* [TASK GOAL]: Write out the data from the line containing "Where should I click to: Click the Help" down through the very last line, both included, reproducing every character unchanged.

* [ROWS]:
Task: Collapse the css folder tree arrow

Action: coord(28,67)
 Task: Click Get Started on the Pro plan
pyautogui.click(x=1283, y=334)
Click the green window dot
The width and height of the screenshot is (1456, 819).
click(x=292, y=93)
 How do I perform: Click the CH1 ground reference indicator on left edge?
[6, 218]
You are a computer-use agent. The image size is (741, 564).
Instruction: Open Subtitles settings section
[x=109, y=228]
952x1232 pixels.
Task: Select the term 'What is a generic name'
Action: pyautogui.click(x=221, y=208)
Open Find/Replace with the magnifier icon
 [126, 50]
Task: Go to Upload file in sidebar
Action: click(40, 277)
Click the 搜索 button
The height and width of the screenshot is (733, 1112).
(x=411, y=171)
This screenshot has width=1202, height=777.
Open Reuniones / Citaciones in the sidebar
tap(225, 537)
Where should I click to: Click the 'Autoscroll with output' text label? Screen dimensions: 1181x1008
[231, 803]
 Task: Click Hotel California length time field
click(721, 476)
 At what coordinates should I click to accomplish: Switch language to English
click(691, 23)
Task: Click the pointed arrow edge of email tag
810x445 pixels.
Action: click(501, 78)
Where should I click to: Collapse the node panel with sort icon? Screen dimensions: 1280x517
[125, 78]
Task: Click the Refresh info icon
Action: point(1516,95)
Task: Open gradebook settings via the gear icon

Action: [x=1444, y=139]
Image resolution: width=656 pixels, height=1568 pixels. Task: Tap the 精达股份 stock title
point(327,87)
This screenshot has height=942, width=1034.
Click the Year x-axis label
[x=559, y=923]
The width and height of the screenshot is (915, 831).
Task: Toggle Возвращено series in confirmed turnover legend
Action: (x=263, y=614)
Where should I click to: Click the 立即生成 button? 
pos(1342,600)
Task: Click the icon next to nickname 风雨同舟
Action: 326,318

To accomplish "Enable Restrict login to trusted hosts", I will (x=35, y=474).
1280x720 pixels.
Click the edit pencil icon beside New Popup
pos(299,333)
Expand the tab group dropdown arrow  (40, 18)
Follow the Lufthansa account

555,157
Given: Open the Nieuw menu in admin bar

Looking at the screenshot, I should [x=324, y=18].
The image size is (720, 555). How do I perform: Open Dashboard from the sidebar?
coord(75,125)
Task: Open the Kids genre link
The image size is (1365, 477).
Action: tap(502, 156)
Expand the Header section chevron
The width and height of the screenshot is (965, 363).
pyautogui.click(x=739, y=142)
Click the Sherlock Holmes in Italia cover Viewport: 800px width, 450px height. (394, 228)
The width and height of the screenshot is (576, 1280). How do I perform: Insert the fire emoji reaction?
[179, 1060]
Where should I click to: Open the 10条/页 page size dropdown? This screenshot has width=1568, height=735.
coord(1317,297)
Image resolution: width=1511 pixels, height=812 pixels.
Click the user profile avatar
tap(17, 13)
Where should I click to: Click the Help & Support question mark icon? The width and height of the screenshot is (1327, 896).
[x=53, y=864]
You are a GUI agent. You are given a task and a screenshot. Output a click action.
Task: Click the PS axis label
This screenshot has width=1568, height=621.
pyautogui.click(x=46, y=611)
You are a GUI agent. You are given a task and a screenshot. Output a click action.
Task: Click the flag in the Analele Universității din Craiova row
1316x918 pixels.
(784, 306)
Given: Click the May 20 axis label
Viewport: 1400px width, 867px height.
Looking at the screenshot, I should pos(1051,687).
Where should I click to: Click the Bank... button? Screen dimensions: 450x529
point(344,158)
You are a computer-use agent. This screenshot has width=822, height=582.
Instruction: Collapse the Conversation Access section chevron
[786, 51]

* [SOLUTION FOR THIS EXERCISE]:
Where should I click to: Click the Help & Support question mark icon? The width and height of the screenshot is (1327, 896).
[x=53, y=864]
You are a GUI agent. You are given a task and a screenshot. Output a click action.
Task: Click the PS axis label
This screenshot has width=1568, height=621.
pyautogui.click(x=46, y=611)
You are a GUI agent. You are given a task and a screenshot. Output a click action.
Task: Click the flag in the Analele Universității din Craiova row
1316x918 pixels.
(784, 306)
Given: Click the May 20 axis label
Viewport: 1400px width, 867px height.
Looking at the screenshot, I should pos(1051,687).
Where should I click to: Click the Bank... button? Screen dimensions: 450x529
point(344,158)
You are a computer-use agent. This screenshot has width=822, height=582.
Instruction: Collapse the Conversation Access section chevron
[786, 51]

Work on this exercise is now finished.